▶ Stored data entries
⁂
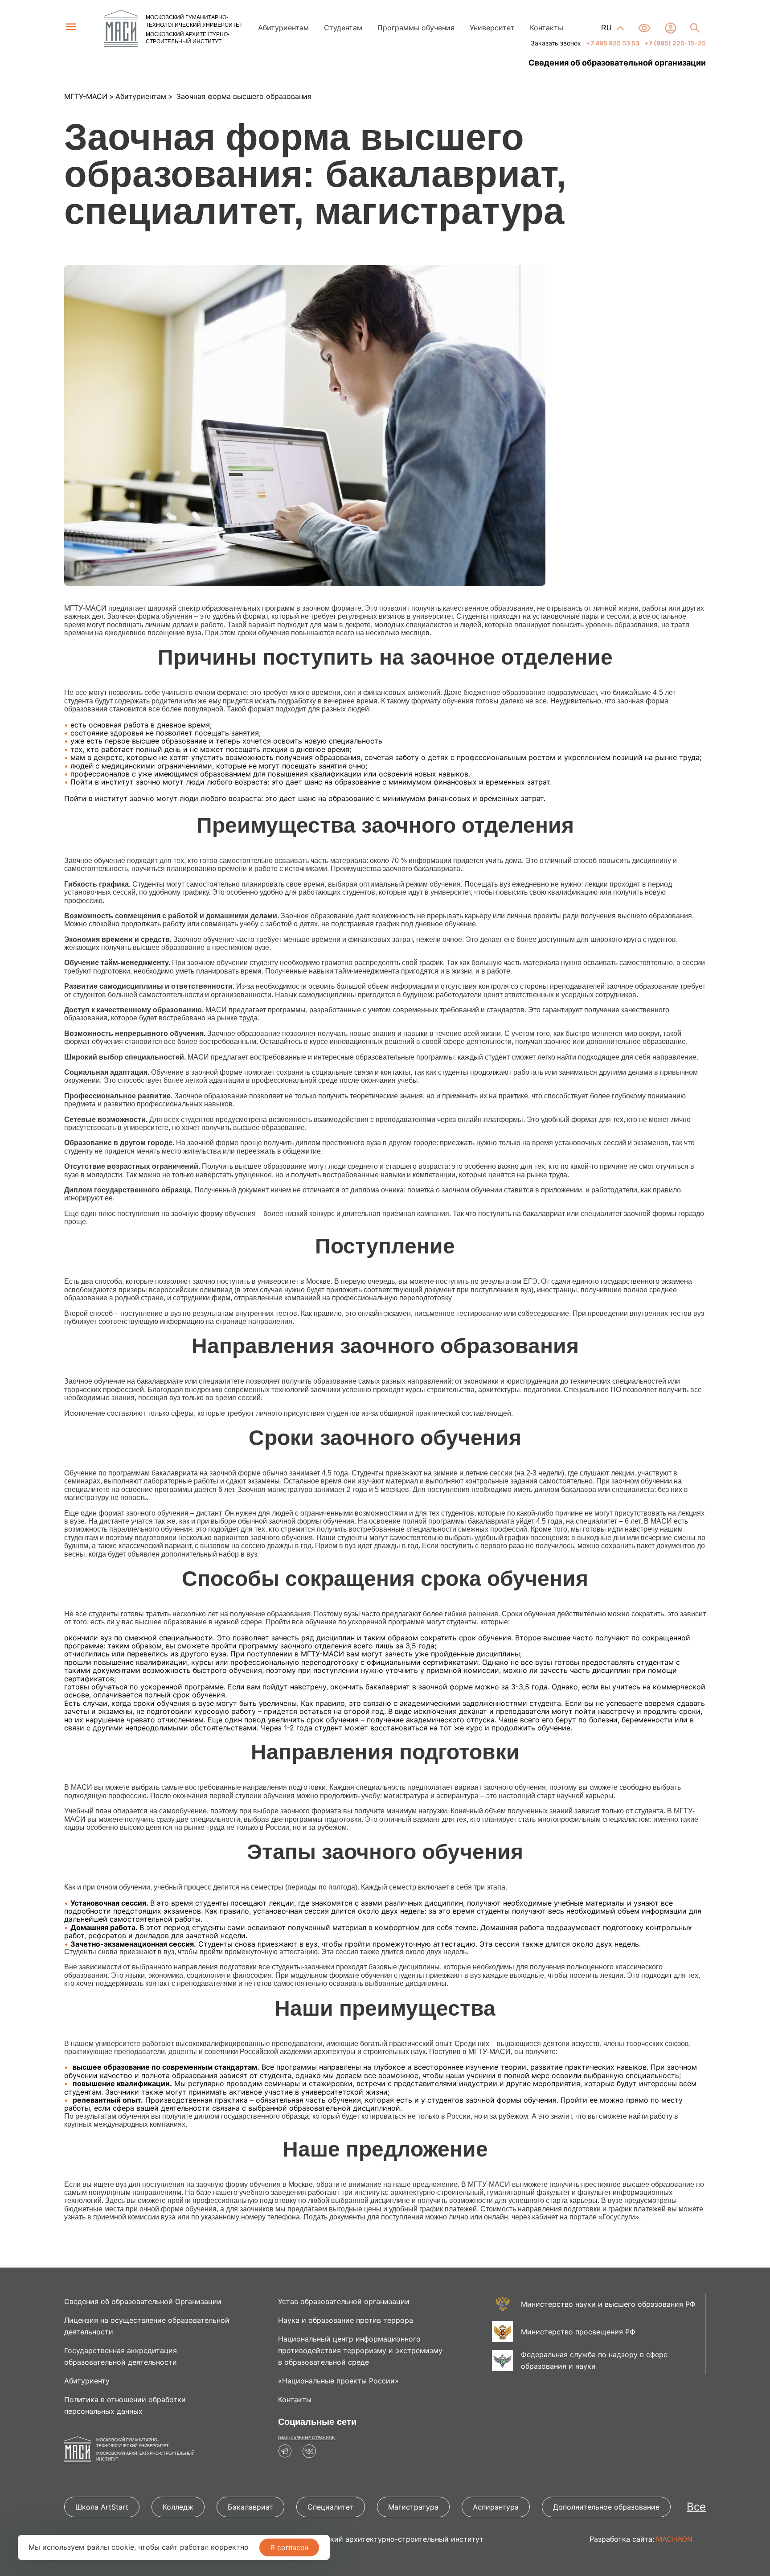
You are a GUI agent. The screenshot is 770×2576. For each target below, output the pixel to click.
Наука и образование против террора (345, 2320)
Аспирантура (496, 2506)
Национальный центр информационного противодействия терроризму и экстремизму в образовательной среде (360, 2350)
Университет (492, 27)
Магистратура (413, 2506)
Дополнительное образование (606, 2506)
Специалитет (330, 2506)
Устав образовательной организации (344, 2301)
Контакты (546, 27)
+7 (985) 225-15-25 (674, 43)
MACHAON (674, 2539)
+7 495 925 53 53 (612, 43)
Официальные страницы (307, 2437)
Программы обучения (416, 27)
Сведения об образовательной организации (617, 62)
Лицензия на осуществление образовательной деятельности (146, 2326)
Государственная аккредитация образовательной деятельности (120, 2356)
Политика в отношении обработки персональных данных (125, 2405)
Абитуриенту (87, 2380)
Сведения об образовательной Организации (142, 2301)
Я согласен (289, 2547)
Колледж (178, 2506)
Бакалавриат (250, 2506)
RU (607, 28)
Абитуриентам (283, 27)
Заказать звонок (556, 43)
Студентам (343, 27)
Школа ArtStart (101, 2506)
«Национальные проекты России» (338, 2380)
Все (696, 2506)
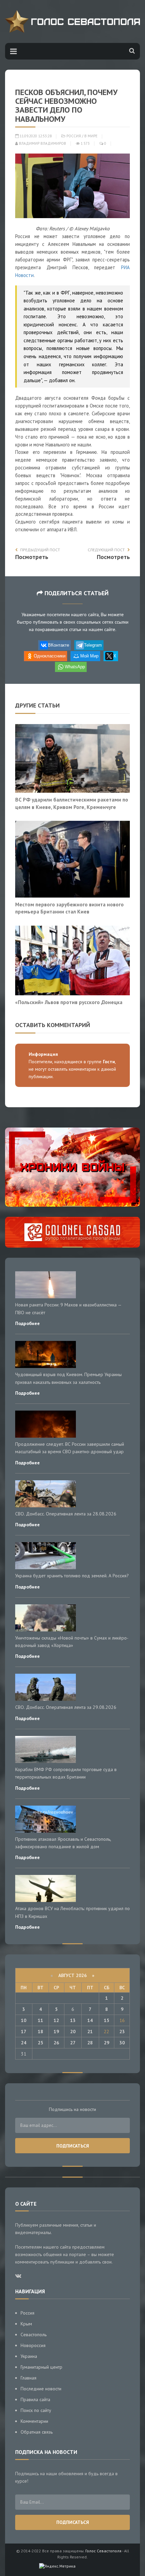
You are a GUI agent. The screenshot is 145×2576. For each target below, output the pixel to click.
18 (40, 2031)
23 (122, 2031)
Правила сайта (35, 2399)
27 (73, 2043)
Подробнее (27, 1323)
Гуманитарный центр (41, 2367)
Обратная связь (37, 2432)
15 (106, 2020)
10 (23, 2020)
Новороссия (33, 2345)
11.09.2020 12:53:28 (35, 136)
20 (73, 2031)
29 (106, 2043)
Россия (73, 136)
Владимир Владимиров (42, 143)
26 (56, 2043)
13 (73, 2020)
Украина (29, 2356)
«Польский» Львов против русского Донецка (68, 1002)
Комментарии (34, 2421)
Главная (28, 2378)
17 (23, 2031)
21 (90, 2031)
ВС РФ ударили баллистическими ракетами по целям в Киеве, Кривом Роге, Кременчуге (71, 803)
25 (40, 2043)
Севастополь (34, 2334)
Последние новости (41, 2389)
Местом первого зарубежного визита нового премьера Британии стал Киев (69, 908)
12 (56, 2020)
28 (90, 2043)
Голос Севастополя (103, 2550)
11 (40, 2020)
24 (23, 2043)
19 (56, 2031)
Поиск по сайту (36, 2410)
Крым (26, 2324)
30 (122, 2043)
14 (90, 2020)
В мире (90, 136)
⁂
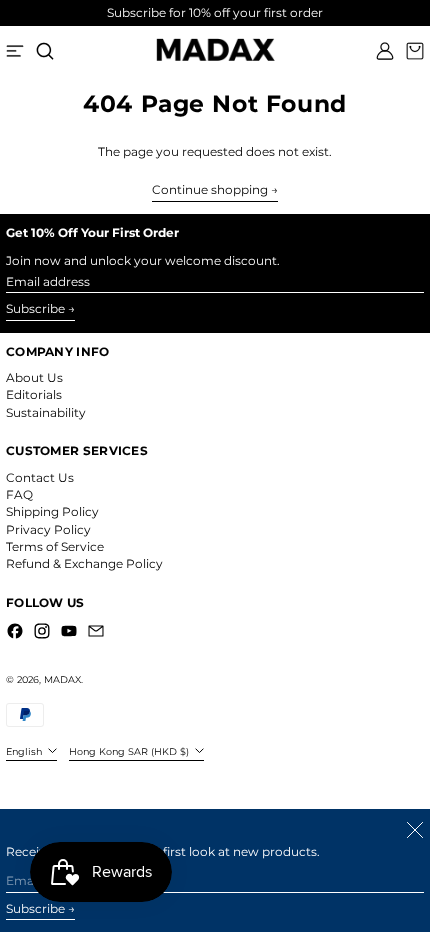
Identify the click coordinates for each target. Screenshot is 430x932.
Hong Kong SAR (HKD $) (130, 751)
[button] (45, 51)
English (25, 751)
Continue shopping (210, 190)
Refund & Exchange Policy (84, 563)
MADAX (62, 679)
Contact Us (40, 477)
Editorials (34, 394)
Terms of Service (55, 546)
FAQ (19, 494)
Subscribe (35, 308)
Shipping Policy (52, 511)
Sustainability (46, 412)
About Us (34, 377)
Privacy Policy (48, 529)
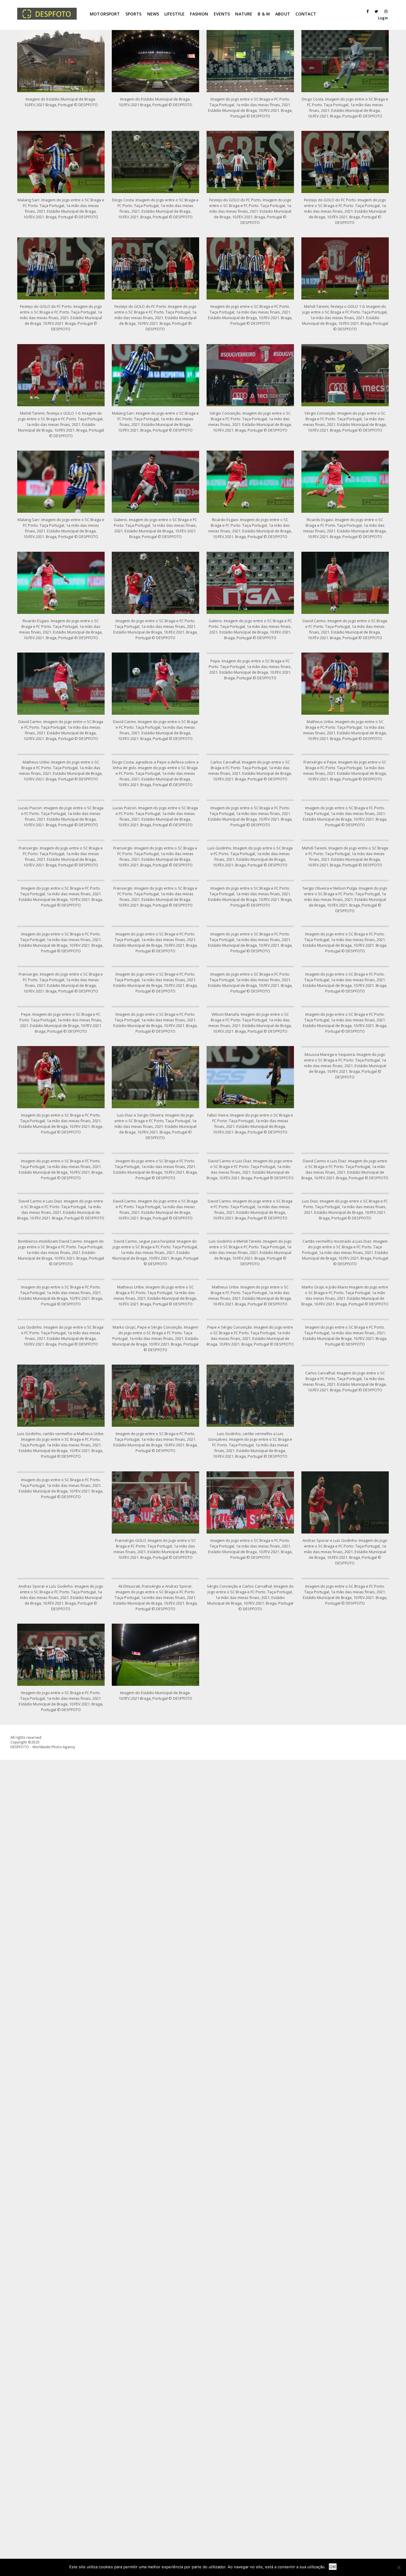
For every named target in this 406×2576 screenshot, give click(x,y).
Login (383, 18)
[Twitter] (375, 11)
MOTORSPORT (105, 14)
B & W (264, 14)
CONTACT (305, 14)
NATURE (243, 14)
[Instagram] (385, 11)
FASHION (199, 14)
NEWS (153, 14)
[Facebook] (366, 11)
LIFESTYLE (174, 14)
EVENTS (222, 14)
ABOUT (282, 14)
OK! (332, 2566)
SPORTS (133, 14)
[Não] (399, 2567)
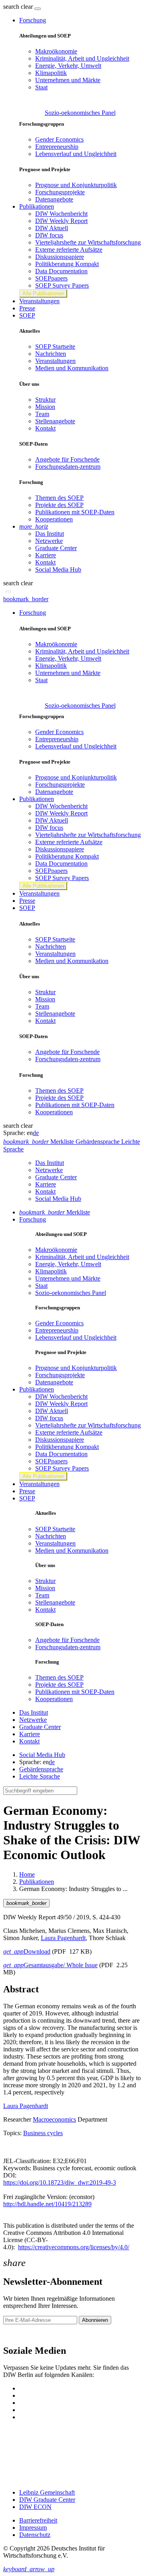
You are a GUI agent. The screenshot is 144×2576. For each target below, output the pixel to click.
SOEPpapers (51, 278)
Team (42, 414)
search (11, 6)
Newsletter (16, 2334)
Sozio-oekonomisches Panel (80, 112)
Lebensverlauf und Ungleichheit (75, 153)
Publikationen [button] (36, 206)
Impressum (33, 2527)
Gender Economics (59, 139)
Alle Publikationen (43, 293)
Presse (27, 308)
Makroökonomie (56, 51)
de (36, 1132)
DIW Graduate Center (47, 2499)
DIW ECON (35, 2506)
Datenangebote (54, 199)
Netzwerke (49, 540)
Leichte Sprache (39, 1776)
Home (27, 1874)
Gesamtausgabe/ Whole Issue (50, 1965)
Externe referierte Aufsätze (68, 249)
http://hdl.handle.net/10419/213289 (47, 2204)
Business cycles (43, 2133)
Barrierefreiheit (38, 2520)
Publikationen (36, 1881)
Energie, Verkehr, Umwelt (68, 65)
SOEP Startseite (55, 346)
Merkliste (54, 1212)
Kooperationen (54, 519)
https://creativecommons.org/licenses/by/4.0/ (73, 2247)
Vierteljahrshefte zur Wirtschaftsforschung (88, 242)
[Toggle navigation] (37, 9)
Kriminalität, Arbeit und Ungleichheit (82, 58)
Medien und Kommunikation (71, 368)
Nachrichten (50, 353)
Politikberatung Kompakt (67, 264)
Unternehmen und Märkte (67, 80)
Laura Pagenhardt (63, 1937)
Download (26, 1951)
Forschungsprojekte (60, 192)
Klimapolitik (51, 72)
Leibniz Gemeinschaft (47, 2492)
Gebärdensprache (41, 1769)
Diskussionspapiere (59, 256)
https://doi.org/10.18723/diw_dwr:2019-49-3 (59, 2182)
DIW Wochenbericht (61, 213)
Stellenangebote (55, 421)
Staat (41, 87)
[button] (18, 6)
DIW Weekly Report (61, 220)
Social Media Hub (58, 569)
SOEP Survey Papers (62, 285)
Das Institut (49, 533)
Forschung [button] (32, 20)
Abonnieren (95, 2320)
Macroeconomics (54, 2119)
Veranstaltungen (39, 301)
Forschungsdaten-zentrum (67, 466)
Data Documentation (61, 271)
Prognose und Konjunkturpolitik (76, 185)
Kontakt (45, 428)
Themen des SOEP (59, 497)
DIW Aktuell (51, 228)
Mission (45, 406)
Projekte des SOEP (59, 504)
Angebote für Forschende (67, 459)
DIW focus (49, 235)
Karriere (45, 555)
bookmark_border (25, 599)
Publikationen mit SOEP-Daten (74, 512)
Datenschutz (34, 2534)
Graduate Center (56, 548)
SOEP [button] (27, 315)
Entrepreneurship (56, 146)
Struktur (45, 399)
⁂
▶ THE TASK
Pictures are to be left out. Write out only the lines above starting at the one with "Contact Us (40, 477)" and ending at the one with "https://doi.org/10.18723/diw_dwr:2019-49-3 (59, 2182)", both lines included, exactly.

▶ OUTPUT FOR THIS EXERCISE
Contact Us (40, 477)
Editorials (34, 394)
Terms of Service (55, 546)
FAQ (19, 494)
Subscribe (35, 308)
Shipping Policy (52, 511)
Sustainability (46, 412)
About Us (34, 377)
Privacy Policy (48, 529)
For every named target in this 406×2576 screenshot, give click(x,y).
Login (383, 18)
[Twitter] (375, 11)
MOTORSPORT (105, 14)
B & W (264, 14)
CONTACT (305, 14)
NATURE (243, 14)
[Instagram] (385, 11)
FASHION (199, 14)
NEWS (153, 14)
[Facebook] (366, 11)
LIFESTYLE (174, 14)
EVENTS (222, 14)
ABOUT (282, 14)
OK! (332, 2566)
SPORTS (133, 14)
[Não] (399, 2567)
You are a GUI agent. The screenshot is 144×2576. For each target below, output the pixel to click.
SOEPpapers (51, 278)
Team (42, 414)
search (11, 6)
Newsletter (16, 2334)
Sozio-oekonomisches Panel (80, 112)
Lebensverlauf und Ungleichheit (75, 153)
Publikationen [button] (36, 206)
Impressum (33, 2527)
Gender Economics (59, 139)
Alle Publikationen (43, 293)
Presse (27, 308)
Makroökonomie (56, 51)
de (36, 1132)
DIW Graduate Center (47, 2499)
DIW ECON (35, 2506)
Datenangebote (54, 199)
Netzwerke (49, 540)
Leichte Sprache (39, 1776)
Home (27, 1874)
Gesamtausgabe/ Whole Issue (50, 1965)
Externe referierte Aufsätze (68, 249)
http://hdl.handle.net/10419/213289 (47, 2204)
Business cycles (43, 2133)
Barrierefreiheit (38, 2520)
Publikationen (36, 1881)
Energie, Verkehr, Umwelt (68, 65)
SOEP Startseite (55, 346)
Merkliste (54, 1212)
Kooperationen (54, 519)
https://creativecommons.org/licenses/by/4.0/ (73, 2247)
Vierteljahrshefte zur Wirtschaftsforschung (88, 242)
[Toggle navigation] (37, 9)
Kriminalität, Arbeit und Ungleichheit (82, 58)
Medien und Kommunikation (71, 368)
Nachrichten (50, 353)
Politikberatung Kompakt (67, 264)
Unternehmen und Märkte (67, 80)
Laura Pagenhardt (63, 1937)
Download (26, 1951)
Forschungsprojekte (60, 192)
Klimapolitik (51, 72)
Leibniz Gemeinschaft (47, 2492)
Gebärdensprache (41, 1769)
Diskussionspapiere (59, 256)
https://doi.org/10.18723/diw_dwr:2019-49-3 (59, 2182)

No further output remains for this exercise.